俺とタエは一瞬でベッドがクソみたいなものに見えた。今までベッド争奪戦を繰り広げていたのは何だったのかっていうぐらいに、今の一言は俺達の想定していた未来を崩すだけの破壊力があった…。
「ちょっ、なんてこというんだよ!!」
「私はそろそろ寝るのだ。幼女幼女と馬鹿にされて疲れたのだ」
おいいいいいいいい!!!
爆弾仕掛けて自分だけは寝入りかよ!
俺とエルナとタエの3人は、クマのぬいぐるみ内で寝てる幼女をよそにして、薄暗い部屋に突っ立っていた。呆然と、突っ立っていた。

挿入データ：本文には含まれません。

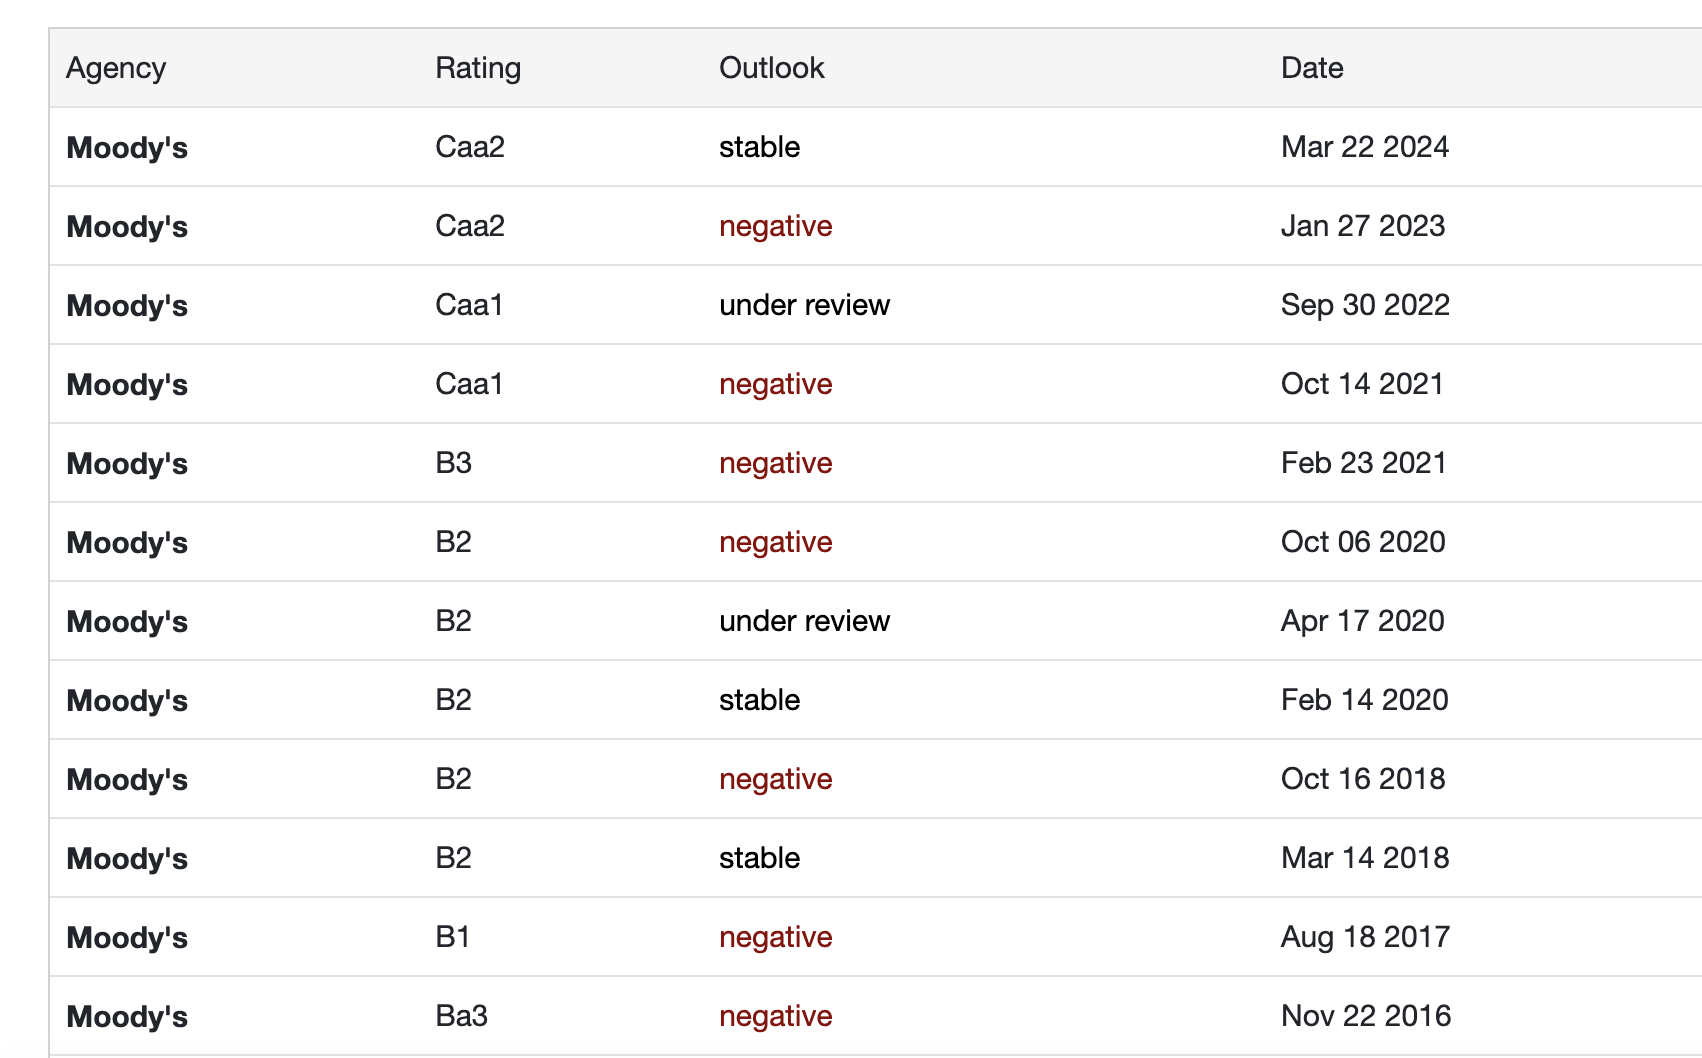Screen dimensions: 1702x1058
Task: Select Caa2 rating in Jan 27 2023 row
Action: pos(469,226)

「お、おい、ちょっと待てよ、待てよォ…マジで、こんなことになるとは思ってなかった…チョー気持ち悪いんだけどォ…」
「あ、あのあの、ダニとか、ムカデとかって、刺されたらヤバイのが中国には居るって、そんなニュースが入ってくるんですけど…あれって、2chのデマですよね?ここにはそんなの、いませんよね?!」
「あ、あたしは身体を浮かせて寝るわ」
「「?!」」
そう、俺、じつはグラビティコントロールで身体を浮かせた状態で寝ることが出来るのだ。これはマコトが周囲の温度を寝心地がいい温度に維持したまま寝る、っていうのと同じ系統のドロイドバスターの力の使い方なんだけどね。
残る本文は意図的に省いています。